Not even the boys in the Packway Handle Band could tell you what their name means.
"What is a packway handle?" asks banjo player Tom Baker. "The answer to that is definitely open to discussion."
The story goes back to those awkward middle school years in Athens, Georgia, where guitarist Josh Erwin, mandolinist Michael Paynter, and banjo player Tom Baker had a good friend with Tourette's syndrome. At one point, his involuntary vocal tics had him muttering something about a "packway handle."
"It just kind of came out in a moment of spontaneous inspiration," says Baker. "We thought it was really funny at the time, and now I think we're stuck with it."
Despite growing up in the town that launched R.E.M., the B-52s, and Widespread Panic, the Packway boys take their own eccentric approach. And it's paid off: During their early years of gathering around a single microphone and singing their alt-bluegrass tunes, they entered competitions across the country, placing second in the 2004 Telluride Bluegrass Festival's band contest.
Perhaps just as important, the quintet also won an Athens battle of the bands, the spoils for which included recording time, 5,000 pressed copies of their first album, and a year's supply of Miller Lite.
"Man, there was a lot of beer," recalls Baker.
These days, the band is stepping outside the more purist regions of bluegrass, embracing pianos, percussion and electric guitar à la the Avett Brothers and Mumford and Sons.
"When we started off, we felt pretty obliged to stick to traditional bluegrass paradigms, especially in terms of songs," Baker explains. "Now we've got a couple songwriters in the band who are writing pretty progressive material. I think now we have kind of embraced taking a song and trying to do justice to that song, and not feel like we have to necessarily put a ripping banjo recording on every song."
On the song "Outskirts," the band even incorporates a string section, which lays down an elegant foundation for its mandolin and guitar melodies. The Packway handlers have also been known to take the occasional pop tune and subject it to their bluegrass interpretation. Both the Pixies and the Violent Femmes have had their songs brought to the stage by the Packway Handle Band.

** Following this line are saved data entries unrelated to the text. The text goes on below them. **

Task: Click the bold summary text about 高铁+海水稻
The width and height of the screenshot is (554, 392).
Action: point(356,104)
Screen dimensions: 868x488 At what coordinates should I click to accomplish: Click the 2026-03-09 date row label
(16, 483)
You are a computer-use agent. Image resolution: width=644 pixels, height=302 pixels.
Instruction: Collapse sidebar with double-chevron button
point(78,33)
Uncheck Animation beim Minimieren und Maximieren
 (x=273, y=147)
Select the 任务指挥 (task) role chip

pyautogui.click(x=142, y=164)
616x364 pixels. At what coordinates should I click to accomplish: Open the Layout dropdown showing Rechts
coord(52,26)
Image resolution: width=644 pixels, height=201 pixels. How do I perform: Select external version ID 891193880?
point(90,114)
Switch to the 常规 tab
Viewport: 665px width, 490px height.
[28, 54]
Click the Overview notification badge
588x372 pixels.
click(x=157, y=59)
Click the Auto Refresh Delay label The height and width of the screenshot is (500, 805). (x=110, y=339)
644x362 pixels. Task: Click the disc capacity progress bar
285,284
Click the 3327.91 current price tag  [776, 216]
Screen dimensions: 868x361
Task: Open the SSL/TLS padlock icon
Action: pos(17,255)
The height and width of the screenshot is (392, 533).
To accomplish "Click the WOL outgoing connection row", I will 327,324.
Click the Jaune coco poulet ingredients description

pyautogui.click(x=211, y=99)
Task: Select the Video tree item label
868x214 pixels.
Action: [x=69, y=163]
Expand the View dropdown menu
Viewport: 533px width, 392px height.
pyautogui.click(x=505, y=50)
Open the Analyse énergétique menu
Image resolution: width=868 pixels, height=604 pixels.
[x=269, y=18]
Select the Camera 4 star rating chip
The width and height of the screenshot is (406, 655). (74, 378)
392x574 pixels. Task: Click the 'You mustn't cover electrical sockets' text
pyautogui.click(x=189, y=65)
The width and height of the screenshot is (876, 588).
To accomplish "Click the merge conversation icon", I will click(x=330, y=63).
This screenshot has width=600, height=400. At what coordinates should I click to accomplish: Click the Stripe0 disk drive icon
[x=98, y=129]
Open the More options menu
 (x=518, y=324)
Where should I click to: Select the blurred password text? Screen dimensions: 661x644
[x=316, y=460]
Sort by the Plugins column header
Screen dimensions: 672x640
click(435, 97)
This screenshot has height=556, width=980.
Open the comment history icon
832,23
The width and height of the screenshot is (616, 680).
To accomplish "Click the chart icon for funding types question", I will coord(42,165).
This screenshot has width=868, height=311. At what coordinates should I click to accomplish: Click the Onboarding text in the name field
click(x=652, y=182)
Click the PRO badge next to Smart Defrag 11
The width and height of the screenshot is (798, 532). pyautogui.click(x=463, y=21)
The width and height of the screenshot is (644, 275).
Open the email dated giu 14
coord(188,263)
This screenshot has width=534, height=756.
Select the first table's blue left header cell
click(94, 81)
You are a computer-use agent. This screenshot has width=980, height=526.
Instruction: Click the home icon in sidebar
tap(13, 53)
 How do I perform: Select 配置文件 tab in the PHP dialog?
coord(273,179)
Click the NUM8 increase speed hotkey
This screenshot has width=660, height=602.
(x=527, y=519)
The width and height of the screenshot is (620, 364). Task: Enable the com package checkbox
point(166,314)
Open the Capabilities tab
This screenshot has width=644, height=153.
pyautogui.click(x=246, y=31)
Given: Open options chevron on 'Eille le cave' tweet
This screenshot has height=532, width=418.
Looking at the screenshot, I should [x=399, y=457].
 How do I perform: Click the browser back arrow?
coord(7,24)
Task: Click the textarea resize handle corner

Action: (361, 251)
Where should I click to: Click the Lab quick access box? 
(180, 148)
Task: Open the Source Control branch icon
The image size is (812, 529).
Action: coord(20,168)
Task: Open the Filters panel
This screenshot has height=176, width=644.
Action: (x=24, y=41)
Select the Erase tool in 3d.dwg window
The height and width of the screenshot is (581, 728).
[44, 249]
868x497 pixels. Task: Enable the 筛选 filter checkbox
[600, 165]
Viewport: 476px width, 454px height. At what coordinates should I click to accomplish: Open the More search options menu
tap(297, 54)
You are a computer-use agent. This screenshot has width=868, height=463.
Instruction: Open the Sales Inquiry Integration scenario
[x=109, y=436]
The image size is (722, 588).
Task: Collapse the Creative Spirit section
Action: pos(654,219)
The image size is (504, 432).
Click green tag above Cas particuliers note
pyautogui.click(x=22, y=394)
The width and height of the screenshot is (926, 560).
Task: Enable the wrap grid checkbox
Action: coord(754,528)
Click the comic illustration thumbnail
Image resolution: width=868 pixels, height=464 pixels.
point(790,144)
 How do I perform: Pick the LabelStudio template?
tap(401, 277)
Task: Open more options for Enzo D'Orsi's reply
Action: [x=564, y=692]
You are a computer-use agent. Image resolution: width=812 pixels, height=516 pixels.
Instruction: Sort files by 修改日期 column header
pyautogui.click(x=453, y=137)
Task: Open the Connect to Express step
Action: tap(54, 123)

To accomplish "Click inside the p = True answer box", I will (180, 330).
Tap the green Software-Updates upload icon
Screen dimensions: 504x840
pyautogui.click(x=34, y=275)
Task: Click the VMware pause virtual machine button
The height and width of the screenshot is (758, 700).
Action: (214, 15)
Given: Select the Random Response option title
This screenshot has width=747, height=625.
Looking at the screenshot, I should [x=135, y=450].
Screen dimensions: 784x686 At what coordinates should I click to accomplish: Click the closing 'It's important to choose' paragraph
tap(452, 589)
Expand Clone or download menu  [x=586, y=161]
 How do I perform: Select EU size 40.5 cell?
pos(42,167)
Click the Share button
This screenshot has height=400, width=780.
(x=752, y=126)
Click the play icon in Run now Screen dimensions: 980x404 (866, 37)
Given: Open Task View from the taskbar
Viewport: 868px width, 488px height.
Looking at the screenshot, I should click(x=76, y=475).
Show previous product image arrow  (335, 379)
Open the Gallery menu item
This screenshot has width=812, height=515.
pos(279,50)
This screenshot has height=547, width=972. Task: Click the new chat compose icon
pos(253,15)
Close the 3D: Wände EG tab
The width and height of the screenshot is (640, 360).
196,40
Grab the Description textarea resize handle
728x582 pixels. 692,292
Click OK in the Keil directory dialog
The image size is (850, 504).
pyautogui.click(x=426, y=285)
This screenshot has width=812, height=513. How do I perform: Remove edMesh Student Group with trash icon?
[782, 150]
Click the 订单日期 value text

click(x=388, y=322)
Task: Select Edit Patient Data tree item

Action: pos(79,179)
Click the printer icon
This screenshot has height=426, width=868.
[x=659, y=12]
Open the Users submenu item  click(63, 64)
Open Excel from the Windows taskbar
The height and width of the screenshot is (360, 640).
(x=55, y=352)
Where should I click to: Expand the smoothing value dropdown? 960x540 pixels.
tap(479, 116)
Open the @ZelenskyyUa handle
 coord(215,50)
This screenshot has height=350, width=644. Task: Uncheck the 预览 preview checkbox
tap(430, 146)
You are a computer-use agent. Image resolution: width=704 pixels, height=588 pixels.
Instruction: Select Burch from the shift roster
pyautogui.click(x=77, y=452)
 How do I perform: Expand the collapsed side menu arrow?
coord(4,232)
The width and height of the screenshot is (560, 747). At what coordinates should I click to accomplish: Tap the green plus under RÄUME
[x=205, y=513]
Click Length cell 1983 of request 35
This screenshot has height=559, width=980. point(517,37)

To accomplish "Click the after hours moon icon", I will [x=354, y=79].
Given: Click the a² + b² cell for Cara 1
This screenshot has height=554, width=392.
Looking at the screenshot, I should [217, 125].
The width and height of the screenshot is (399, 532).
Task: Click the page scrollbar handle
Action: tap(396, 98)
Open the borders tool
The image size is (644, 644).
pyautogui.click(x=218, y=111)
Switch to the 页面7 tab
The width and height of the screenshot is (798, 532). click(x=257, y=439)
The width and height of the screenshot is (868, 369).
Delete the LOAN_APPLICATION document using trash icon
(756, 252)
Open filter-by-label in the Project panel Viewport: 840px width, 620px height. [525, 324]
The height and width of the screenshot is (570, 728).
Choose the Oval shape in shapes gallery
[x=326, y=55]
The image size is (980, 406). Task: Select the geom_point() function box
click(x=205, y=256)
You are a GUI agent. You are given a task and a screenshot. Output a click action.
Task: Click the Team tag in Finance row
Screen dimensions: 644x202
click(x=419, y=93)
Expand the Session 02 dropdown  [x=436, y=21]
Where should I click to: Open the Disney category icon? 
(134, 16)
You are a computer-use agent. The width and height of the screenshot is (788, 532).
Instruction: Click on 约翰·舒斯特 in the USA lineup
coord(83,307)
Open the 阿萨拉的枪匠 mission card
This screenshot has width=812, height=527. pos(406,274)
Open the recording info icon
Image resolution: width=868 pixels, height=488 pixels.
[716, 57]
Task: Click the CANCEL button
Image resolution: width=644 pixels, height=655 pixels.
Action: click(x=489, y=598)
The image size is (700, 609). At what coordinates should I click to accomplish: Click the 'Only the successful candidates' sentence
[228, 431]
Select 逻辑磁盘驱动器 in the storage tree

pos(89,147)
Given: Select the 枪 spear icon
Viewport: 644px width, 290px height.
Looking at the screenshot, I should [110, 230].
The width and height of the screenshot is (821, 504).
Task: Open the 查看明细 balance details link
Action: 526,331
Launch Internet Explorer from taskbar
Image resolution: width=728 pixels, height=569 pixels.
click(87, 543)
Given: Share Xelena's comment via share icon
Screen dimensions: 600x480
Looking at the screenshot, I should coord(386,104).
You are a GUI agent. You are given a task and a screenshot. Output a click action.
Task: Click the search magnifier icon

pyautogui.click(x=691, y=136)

"If you take a good song that's fundamentally good in any genre, you probably ought to be able to do it justice with different instruments and a different arrangement."
But at the end of the day, no matter how far the band may stray, it still comes down to celebrating the roots music that brought them all together 10 years ago: "It seems like periodically something will thrust it out into the spotlight. If you go back 20 years it was Deliverance, and if you go back 10 years it was O Brother, Where Art Thou?
"There's something about folk music that people fundamentally identify with," continues Baker. "It's something that, by definition, was passed from person to person, you learn it from other people. I think that community aspect of it is something that speaks to people."